- Work instruction -
Find the "Task: Expand the" line in the records below and repeat it and every later line exactly, up to the last; do not include pictures.

- Supplied information -
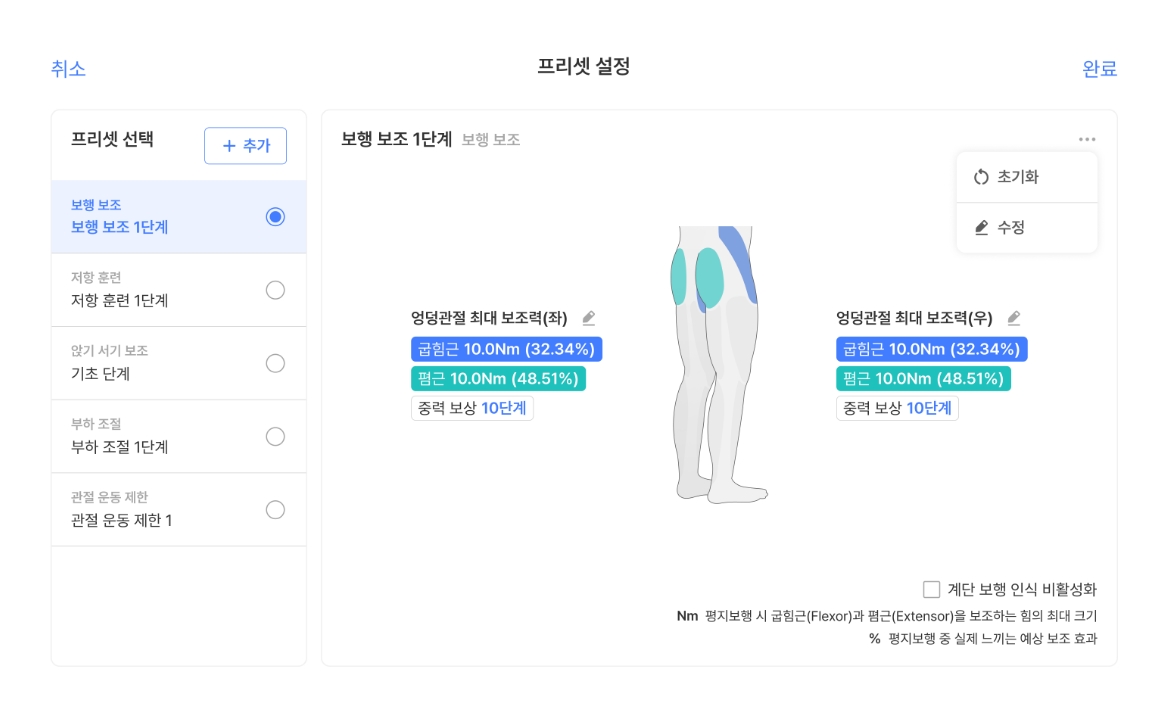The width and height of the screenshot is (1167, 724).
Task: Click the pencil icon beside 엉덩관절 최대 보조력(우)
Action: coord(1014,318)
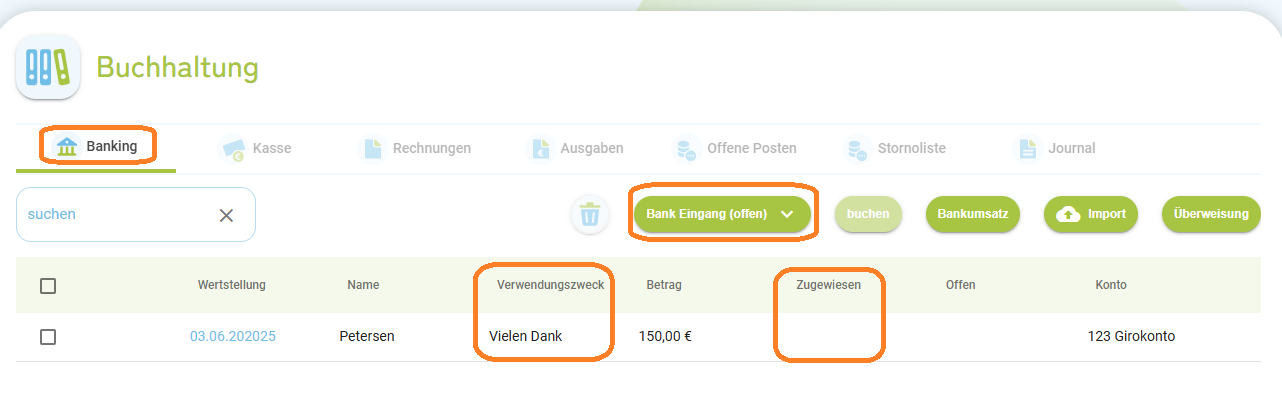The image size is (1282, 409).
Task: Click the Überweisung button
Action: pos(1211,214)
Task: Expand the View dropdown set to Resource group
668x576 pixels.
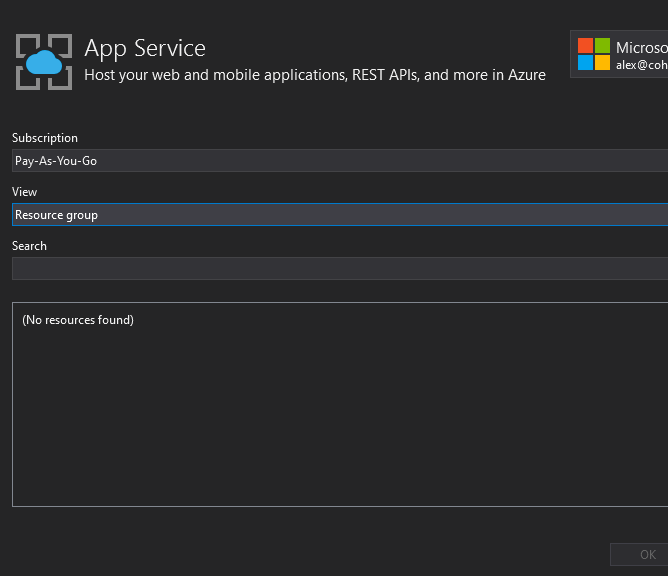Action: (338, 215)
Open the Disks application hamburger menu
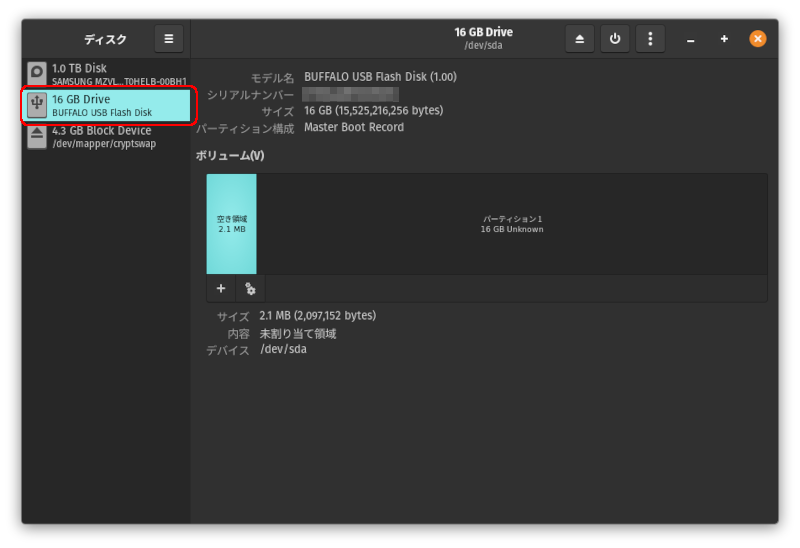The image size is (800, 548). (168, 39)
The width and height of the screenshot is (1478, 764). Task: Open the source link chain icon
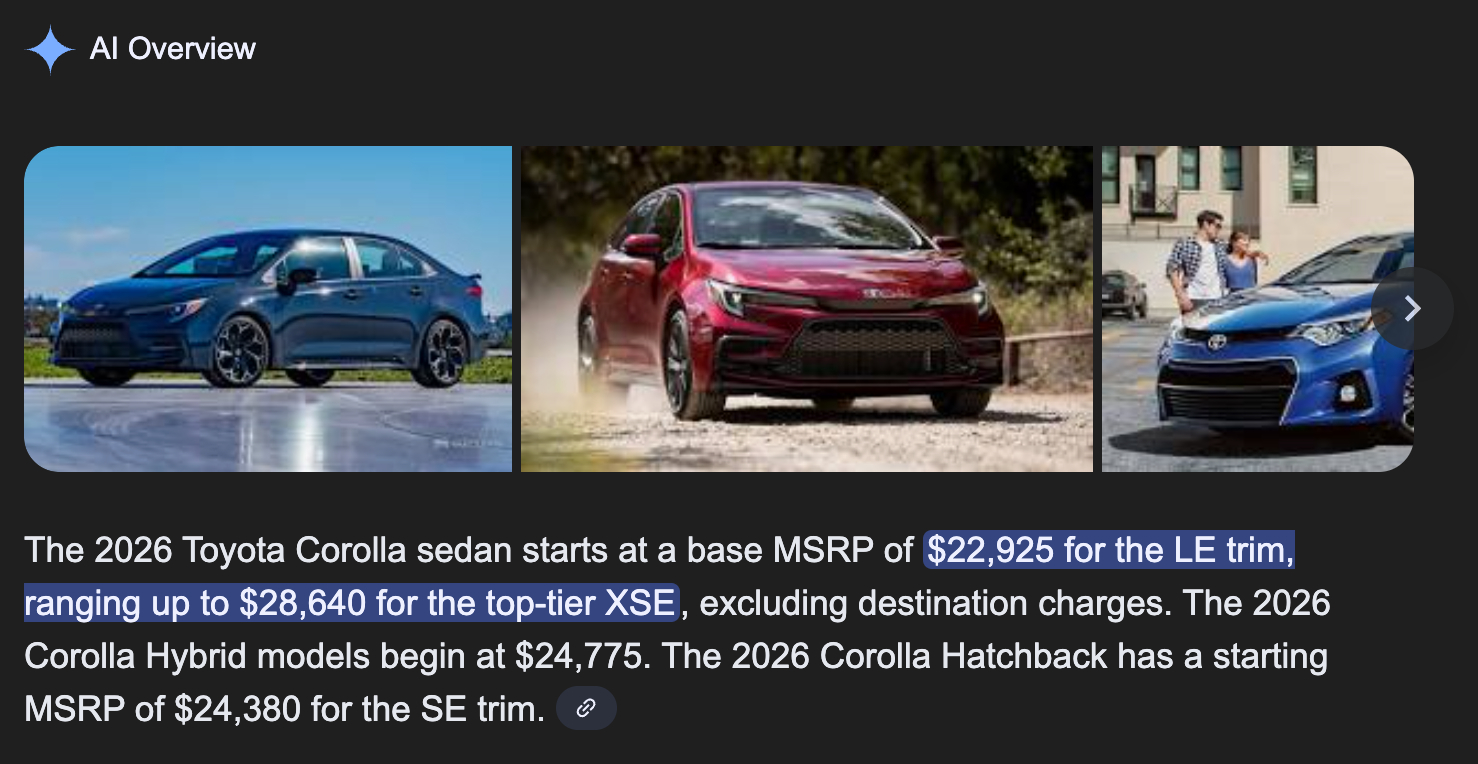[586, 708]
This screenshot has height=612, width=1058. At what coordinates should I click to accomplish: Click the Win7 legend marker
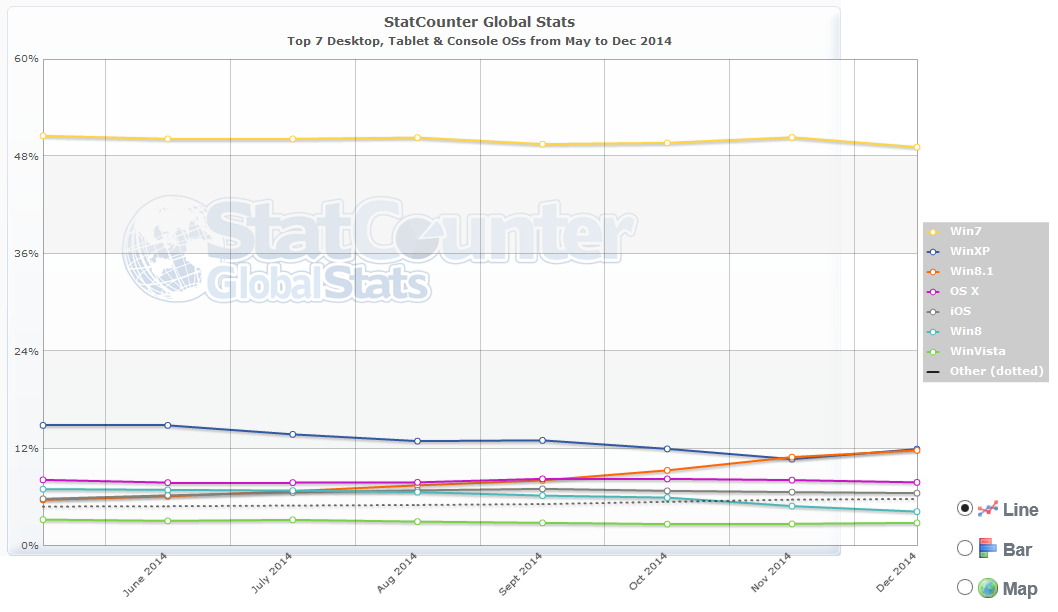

- Exercise response -
Task: Expand the View dropdown set to Resource group
668x576 pixels.
Action: (338, 215)
Open the Disks application hamburger menu
The image size is (800, 548). (168, 39)
The width and height of the screenshot is (1478, 764). Task: Open the source link chain icon
[586, 708]
This screenshot has height=612, width=1058. At what coordinates should I click to accomplish: Click the Win7 legend marker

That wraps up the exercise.